Le rôle des structures d’appui à l’entreprenariat
Al Fani Sarl a bénéficié de l’accompagnement de plusieurs structures telles que l’Agence Nationale des Petites et Moyennes Entreprises (ANPME), TechnoServe, le Programme Cadre d’Appui à la Diversification Agricole (ProCAD) et Enabel. Dans sa mission de contribuer à l’élaboration de la politique nationale de développement des Petites et Moyennes Entreprises et de la mettre en œuvre, l’ANPME subventionnait des stands pour permettre à la société de participer à des foires, telles que, la foire de l’indépendance sur l’esplanade du stade de l’amitié. A ses côtés, le ProCAD a permis à la société, non, seulement de participer à la foire du Salon International de l’Artisanat de Ouagadougou (SIAO) au Burkina Faso. Egalement, grâce au ProCAD, Al Fani Sarl dispose aujourd’hui, d’une mini ligne de remplisseuse, de rinceuse et de capsuleuse. Notons que le ProCAD est le cadre de coordination des financements de la Banque mondiale dans le secteur agricole. Il a sous son portefeuille deux projets que sont le Projet d’Appui à la Diversification Agricole (PADA) et le Projet de Productivité Agricole en Afrique de l’Ouest (PPAAO). Après la phase initiale qui a duré cinq ans, les deux projets ont bénéficié d’un financement additionnel pour la consolidation des acquis de cette phase. Les projets sous ProCAD ont pour vocation d’accompagner les bénéficiaires et ainsi contribuer à l’amélioration de la production agricole nationale.
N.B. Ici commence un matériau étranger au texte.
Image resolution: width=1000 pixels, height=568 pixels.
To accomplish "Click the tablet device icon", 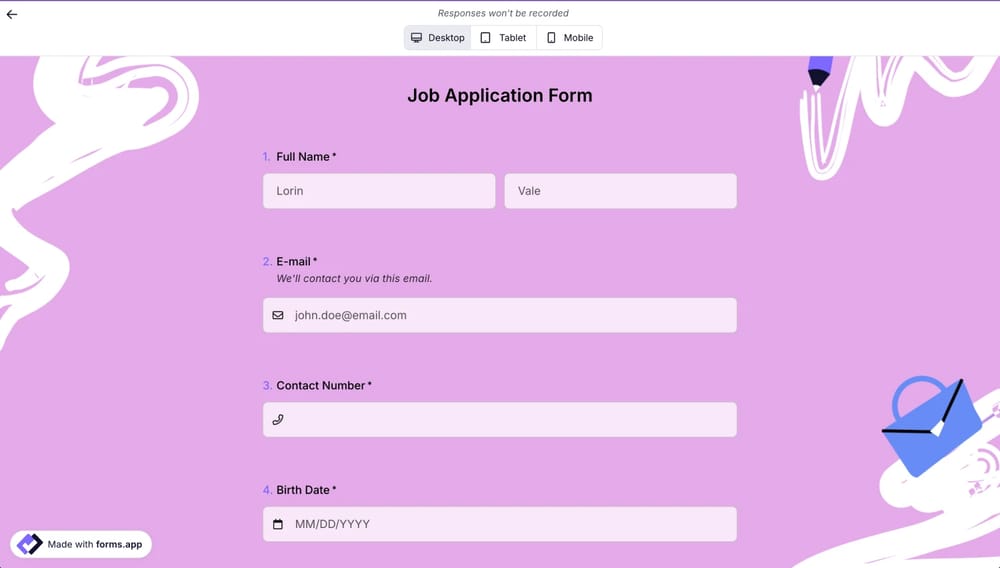I will pyautogui.click(x=486, y=38).
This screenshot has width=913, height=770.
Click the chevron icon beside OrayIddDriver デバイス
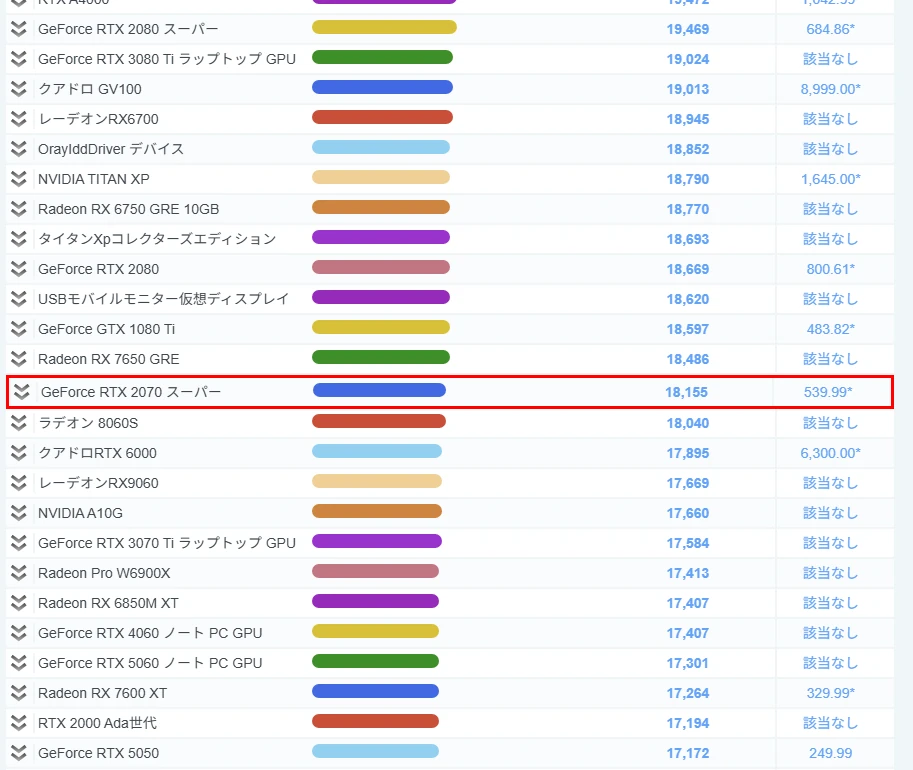18,149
Aminatou Bagoudou a également postulé à la compétition de plan d’affaires de TechnoServe qui est une organisation internationale à but non lucratif. Cette structure qui fait la promotion de solutions commerciales contre la pauvreté a sélectionné le plan d’affaires de Al Fani Sarl en 2015. L’entreprise a ainsi bénéficié d’un financement de 10 millions de Fcfa. « A cette enveloppe financière, j’ai ajouté un crédit de 5 millions pour arranger mon cadre de travail et acheter d’autres équipements », déclare la promotrice. La société a été également sélectionnée pour le projet Enabel qui est actuellement en train de lui construire un site suivant les normes à Houègbo. « Il n’y a pas d’espace ici au siège et tous les équipements ne sont pas dans la même pièce. Il y a même des équipements dehors que je ne peux pas encore utiliser à cause du manque d’espace. Avec Enabel, j’ai acheté deux parcelles et c’est ce cadre qui va abriter très prochainement mon unité de transformation », précise Aminatou Bagoudou. Après avoir travaillé pendant 5 ans sans équipements, elle évolue à grands pas vers une grande industrie de production de jus ‘’made in Benin’’. Avec un chiffre d’affaires d’environ 3 millions Fcfa, l’entrepreneure engagée, veut passer de 15 personnes employées à 25 employés afin d’aller à une étape supérieure de production. Les produits Al Fani se vendent en majorité dans la sous-région, le Niger, le Burkina, le Mali et parfois le Sénégal. Avec son usine en construction, l’entreprise compte aller plus loin et atteindre les autres pays de la région. A long terme, Aminatou Bagoudou entend faire face à la difficulté d’accès aux fruits en s’engageant dans la production des matières premières.